Pieces already in the pipeline include the local premiere of a bittersweet music-theater work by Paula Vogel called "Civil War Christmas" due at Center Stage in November. The company is also seeking out a British playwright (to be named) to create a work that looks at the war from the British perspective of the era.
While awaiting these and many other products of the National Civil War Project, the exhibit at the American Art Museum offers the equivalent of a searing, epic play or intense symphony. Although there are many familiar works here, they have not been seen together in such a gripping context.
Eleanor Jones Harvey, senior curator at the museum, breaks new ground here by shining a light on the way artists in this country were profoundly affected by the war, from the build-up to Reconstruction.

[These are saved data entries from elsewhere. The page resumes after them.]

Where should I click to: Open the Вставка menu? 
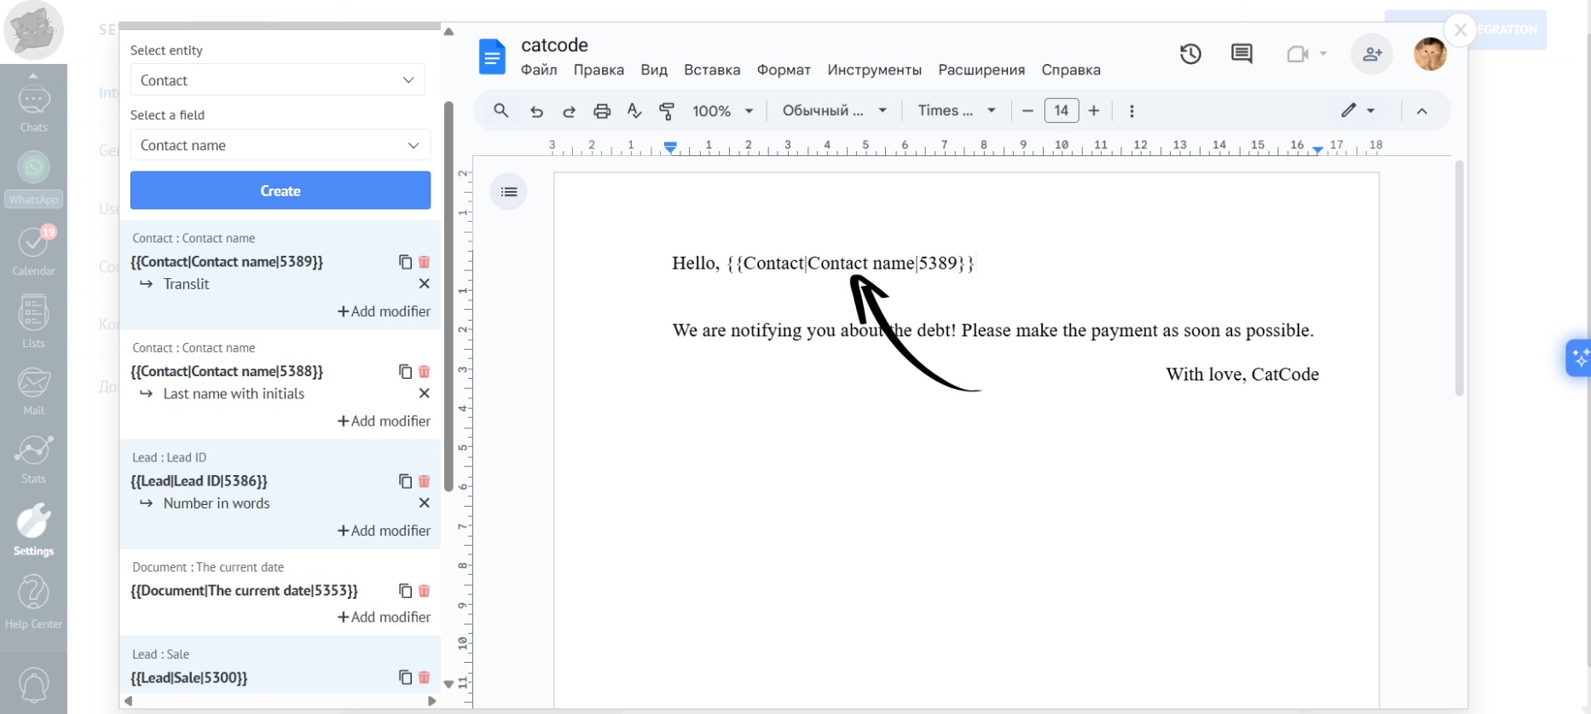coord(711,70)
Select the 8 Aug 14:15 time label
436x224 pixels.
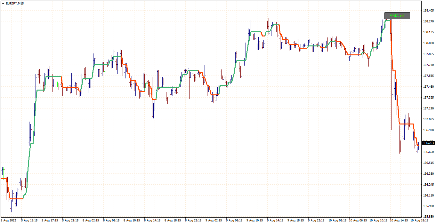[x=152, y=220]
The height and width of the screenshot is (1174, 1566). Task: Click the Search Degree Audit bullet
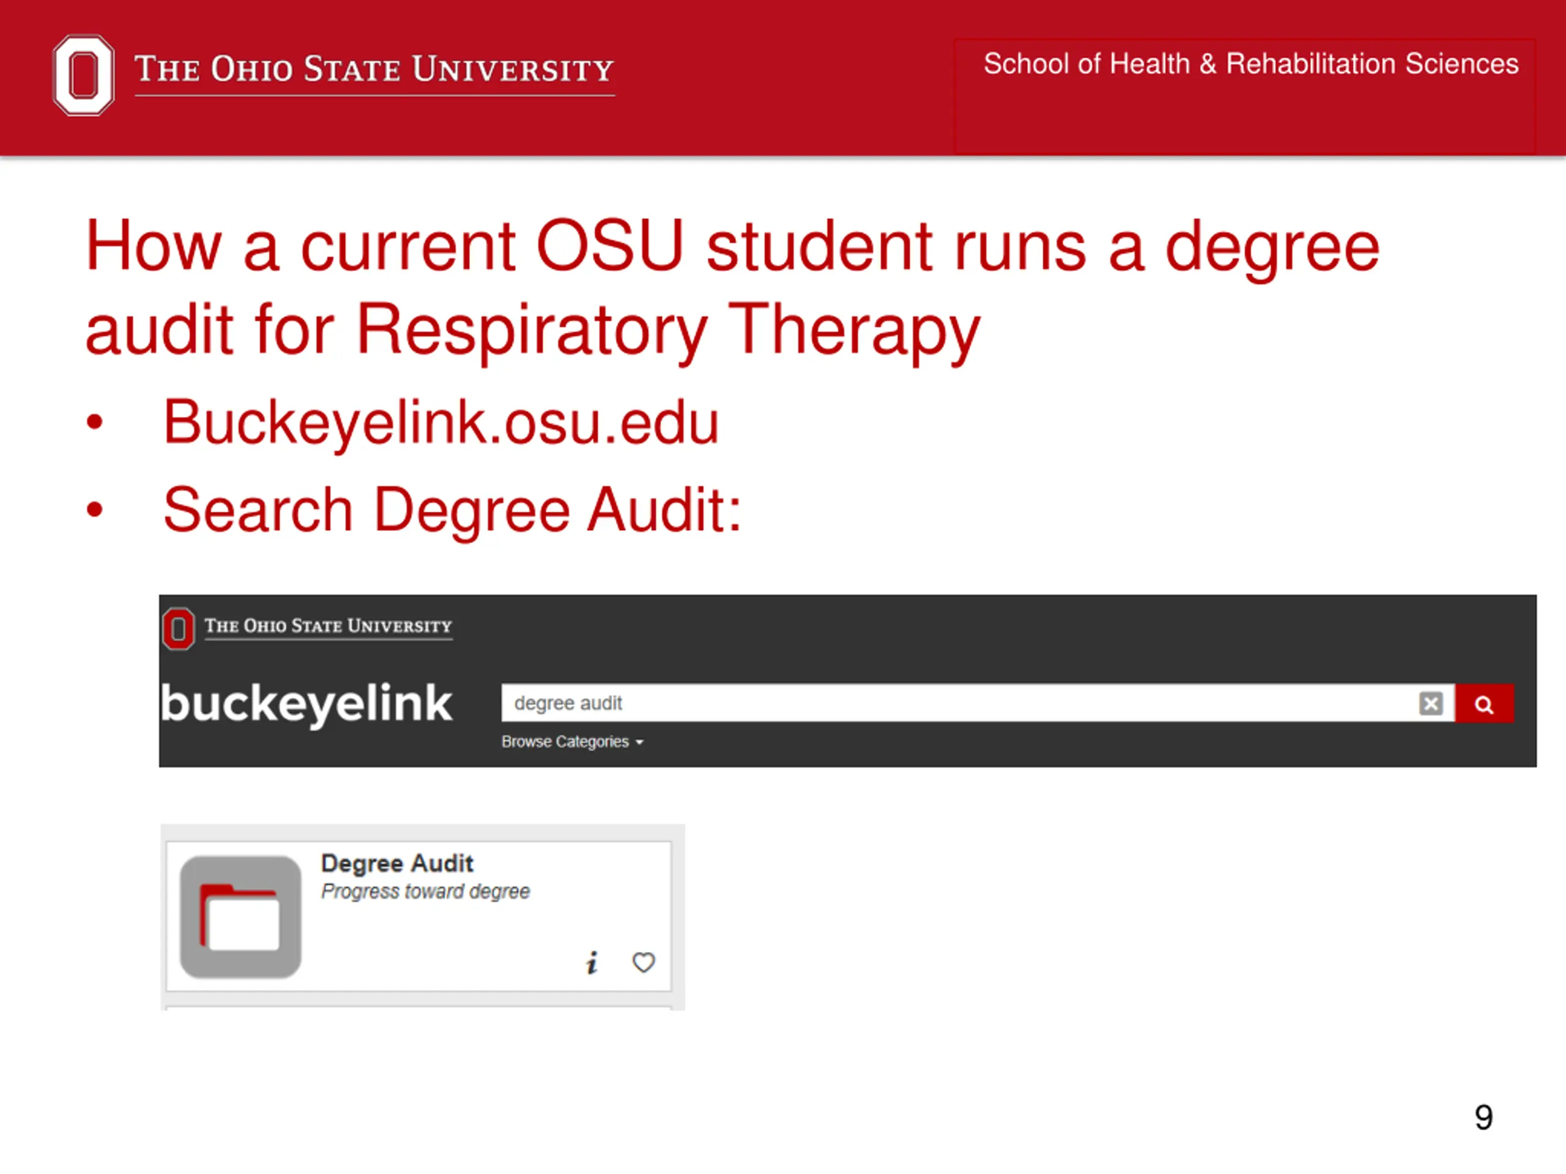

The show, which travels to New York's Metropolitan Museum of Art in May, includes a striking emphasis on members of the Hudson Valley School of mid-19th century American landscape painters — men like Gifford, Albert Bierstadt and Frederic Edwin Church.
They were famed for depicting the country as a paradise. "But if we were the New Eden, then Cain killed Abel at the First Battle of Manassas," Harvey said.
The curator set out to demonstrate how artists reflected the cruel ways the war changed perceptions.